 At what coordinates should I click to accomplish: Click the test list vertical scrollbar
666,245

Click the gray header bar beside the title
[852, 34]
---
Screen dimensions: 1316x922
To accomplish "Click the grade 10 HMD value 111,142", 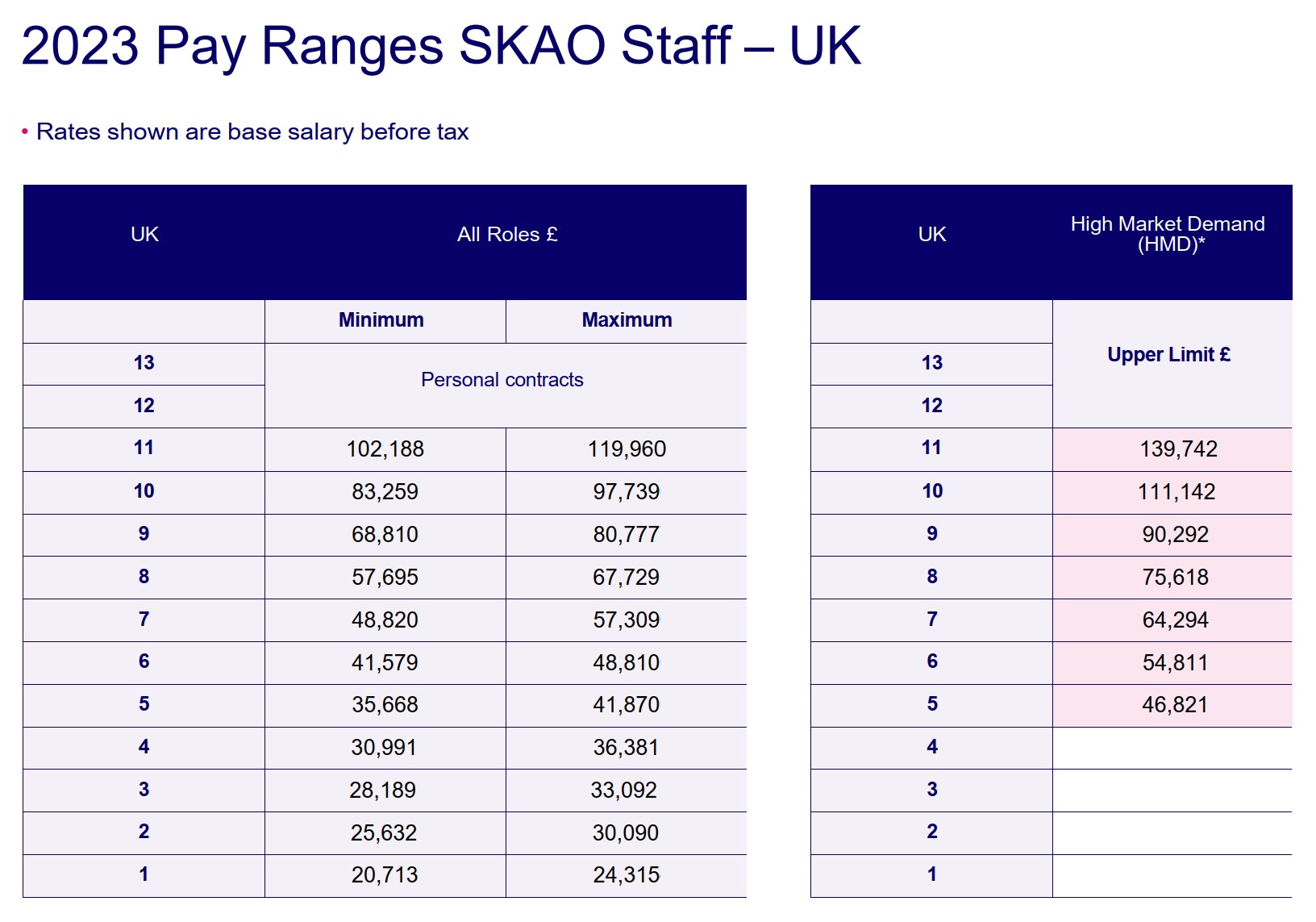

• What the task requires:
Write out again exactly the lines above from the one with "Screen dimensions: 1316x922" through the one with "the grade 10", adding no other lines and no pictures.

• Completed exercise:
Screen dimensions: 1316x922
To accomplish "Click the grade 10 HMD value 111,142", 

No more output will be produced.